Casual employee has rights under collective agreement

Long-term care worker in Nova Scotia removed from casual list after surgery

A casual employee with three years’ steady service to the employer was removed from the casual list — in essence fired — following surgery that required her to be off work.

The union grieved.

L.V. began working at Seaview Manor, a long-term care facility in Glace Bay, N.S., in 2008. She worked about 40 hours per week. L.V. paid union dues and was on a seniority list.

Following surgery to her arm, L.V. was unavailable for work for a period of time over the summer of 2011. On Oct. 18, 2011, L.V. received a letter from the employer informing her she was being removed from the casual call list effective immediately.

The union grieved the de facto termination. However, the parties were unable to resolve the grievance and when the case came before the arbitration board, the employer raised a preliminary objection to the grievance, arguing L.V. did not have access to the grievance process or have the right to grieve because she was a casual employee.

The employer said the collective agreement clearly reflected the parties’ understanding there were different categories of employees.

Different categories of employees

The employer said collective agreement rights for casual employees were limited to only those clauses where they were expressly recognized as “employees” for the purposes of the collective agreement.

The employer said collective agreements commonly provide different benefits and standards to different categories of employees.

For example, it was well understood that probationary employees could not expect the same protections under the collective agreement as permanent employees, the employer said.

The employer said its bargaining history with the union showed the parties had attempted to clarify what rights and benefits were available to casual employees under the collective agreement. The solution arrived at by the parties made it clear casual employees were entitled to only those rights under the collective agreement where it was expressly stated.

The employer said collective bargaining involved making choices about how to divide and distribute limited resources. In that context, clear choices had been made to focus on protecting and administering the rights of permanent employees over devoting resources to casual employees who have a lesser commitment and connection to the workplace.

Dues-paying union member

The union said L.V. was a dues-paying member of the union who regularly worked 80 hours every two weeks. The union never intended to bargain away the rights of casual employees to use the grievance process. If the union had meant to do that, the contract would say so. It did not.

Moreover, the fact the employer had participated in the earlier stages of L.V.’s grievance — according to the process laid out in the collective agreement — belied the employer’s position that it did not acknowledge L.V.’s right to grieve, the union said.

L.V. did have the right to grieve, the arbitration board said.

Notwithstanding the apparent intent to apply different meanings to the word “employee” in the contract, and the employer’s attempt to contain the rights of casuals to the places in the contract where the casuals were specifically acknowledged as “employees,” context was critical, the board said.

For example, if casuals were not generally considered to be employees except where expressly acknowledged, then the employer’s authority over casuals through the management’s rights clause in the collective agreement, which makes no reference to “casual employees,” would not apply to casuals, the board said.

Similarly, the disciplinary provisions in the contract also only referred to “Employees” with no specific provision for casuals.

There were many other examples of similar inconsistencies.

It was clear, the board said, that the clause in the contract that sought to exclude casuals was not intended to be definitive.

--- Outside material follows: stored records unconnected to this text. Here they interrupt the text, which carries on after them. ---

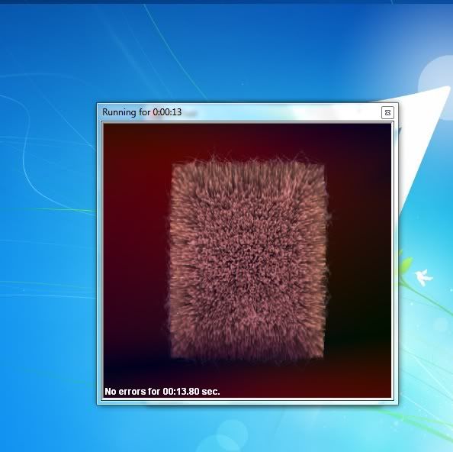Viewport: 453px width, 452px height.
Task: Click the bottom edge of the furry cube
Action: click(247, 357)
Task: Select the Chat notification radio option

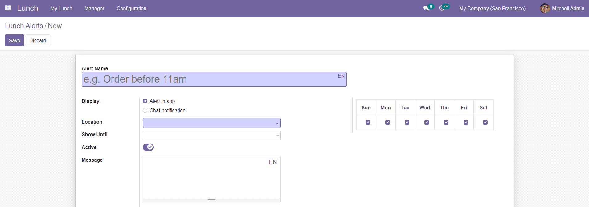Action: 145,111
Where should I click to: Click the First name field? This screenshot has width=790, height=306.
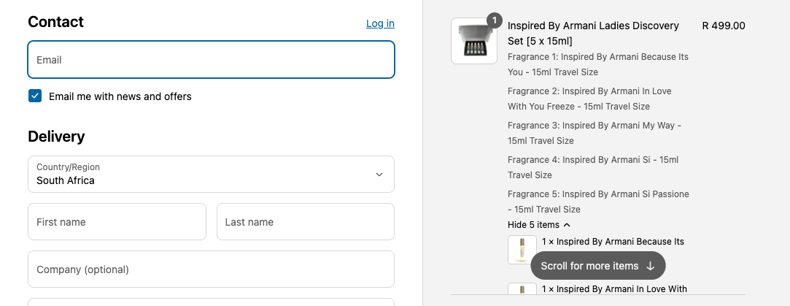(117, 222)
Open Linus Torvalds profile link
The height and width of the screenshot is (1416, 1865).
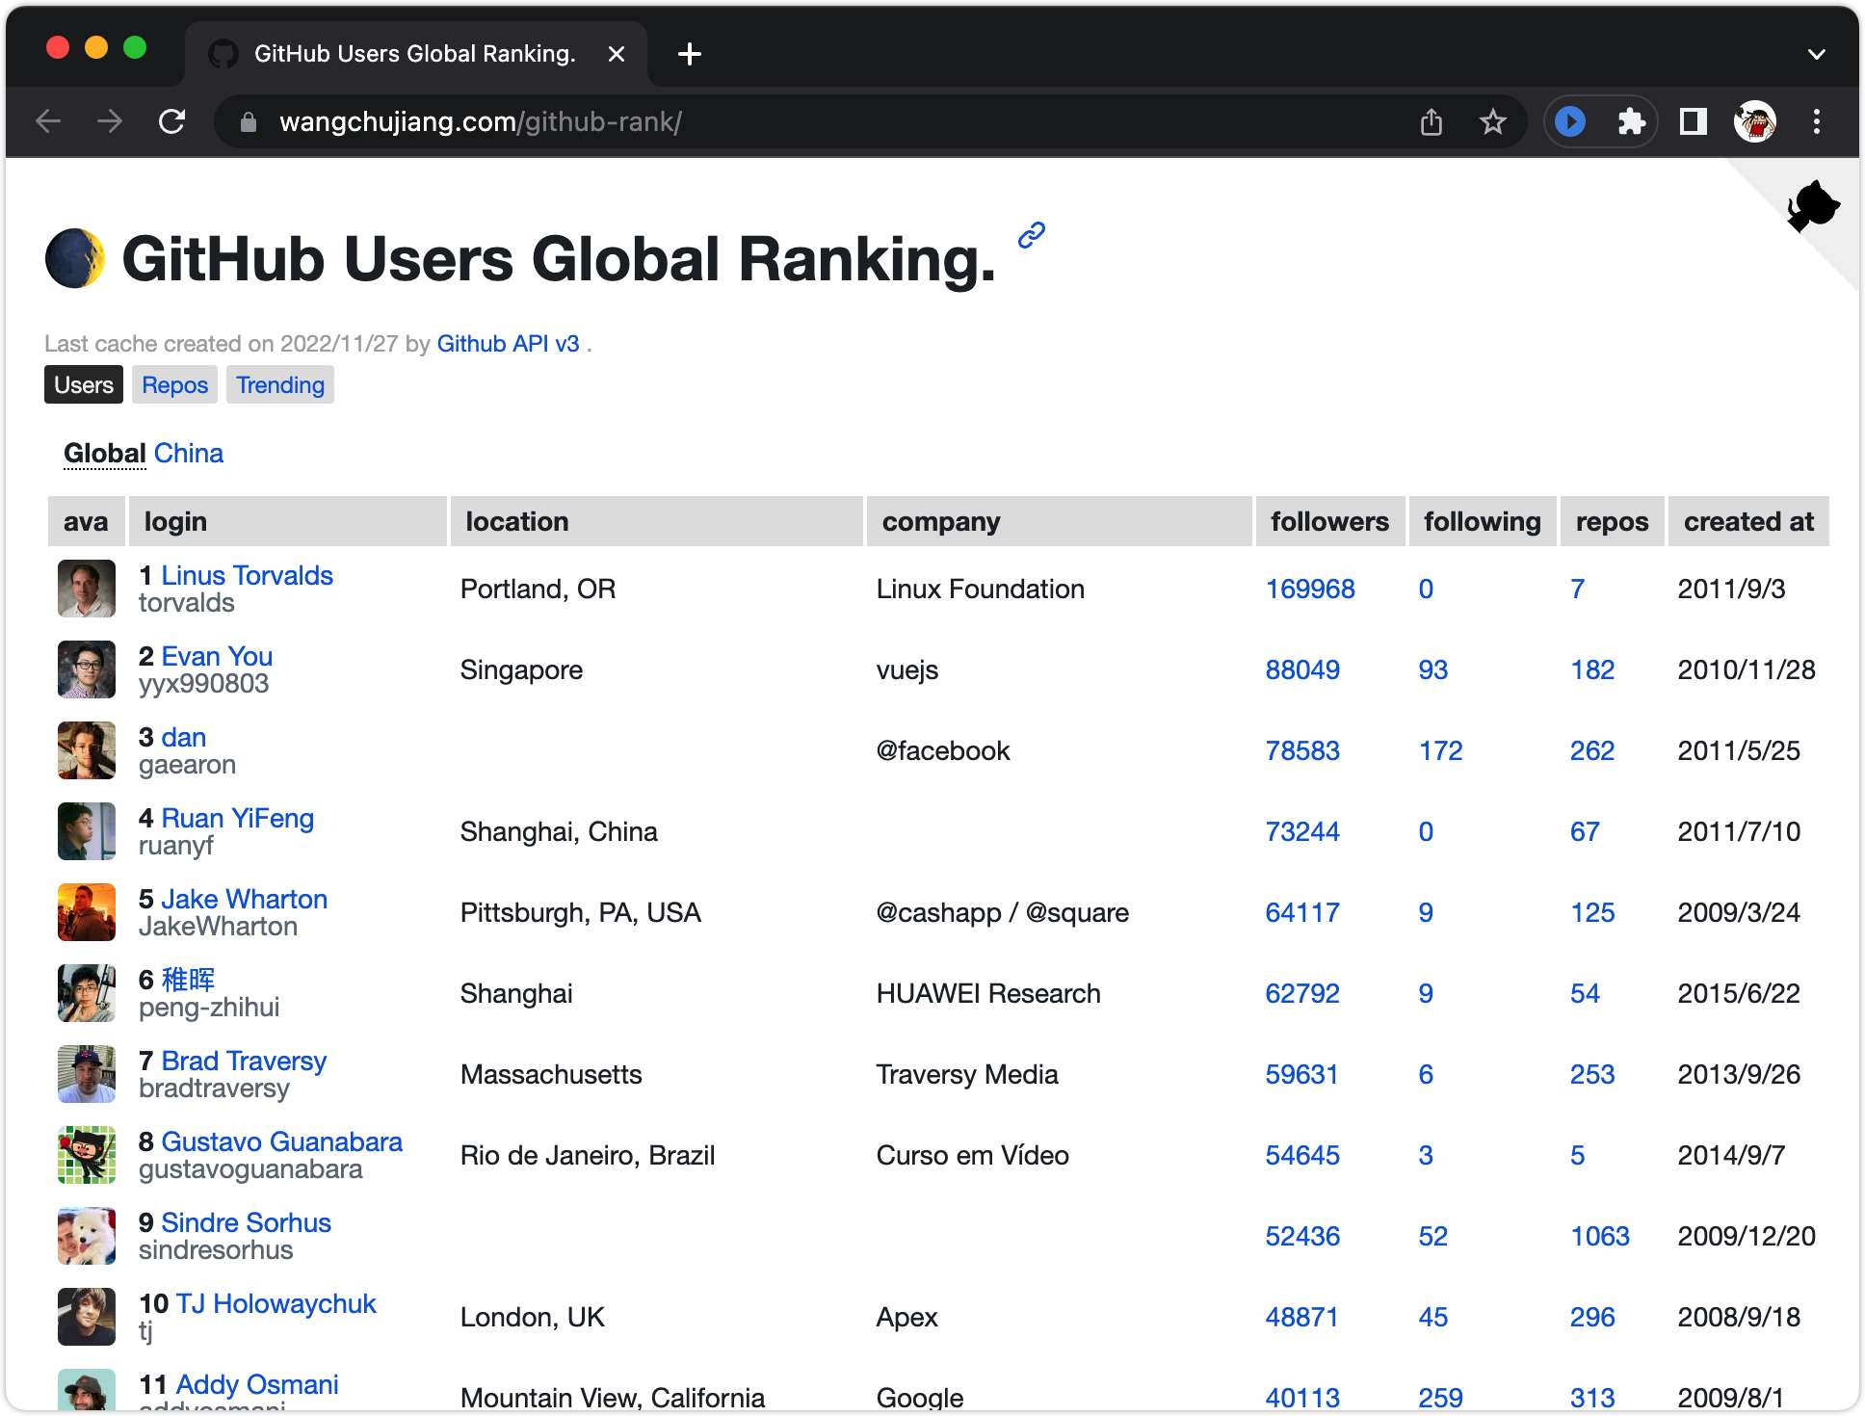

Another problem, the board said, was that the employer’s attempt to deny a procedural right to grieve a “difference” under the collective agreement — permissible in other jurisdictions — went against the grain of the law in Nova Scotia.

No right without a remedy

Moreover, the board said, even accepting that unions and employers may bargain to restrict the rights of some classes of employees does not mean that the parties can also bargain away the rights of those employees to grieve the rights that they do have. That would violate the basic principle that there cannot be a right without a remedy.

The board also disagreed with the employer’s blanket characterization that casual employees deserved less protection and attention under the collective agreement because of their diminished attachment to the workplace.

That might be true for some kinds of casual labour, but that was not the case here.

Long-term care facilities use casual labour to meet their obligations to provide round-the-clock care. The boardsaid it was clearly in the interests of both parties to acknowledge and administer the rights of casuals under the collective agreement — and the seniority list maintained for casuals underscored that fact.

The board acknowledged the history of the attempts of the parties in this case to grapple with the nature and scope of the rights of casuals under the collective agreement.

It was instructive, the board said, that the earlier cases focused on the rights of casuals to monetary benefits, not on their access to substantive rights.

“Hence the struggle over the definition of ‘casual employee’ was really a struggle over what monetary benefits they could claim under the respective collective agreements.

It was not a struggle over whether they were entitled to grieve the denial of those benefits. Indeed, the fact that the decisions exist at all could be taken as evincing an ongoing recognition that casuals had always been entitled to grieve the denial of benefits — if not to the benefits themselves.”

Reference: Canadian Union of Public Employees, Local 2094 and Seaview Manor Corporation. Augustus Richardson — Chair; Scott Stearns (dissenting) and Robert Moore — Members. Kathy MacLeod for the Union. Eric Durnford for the Employer. March 2, 2013. 24pp.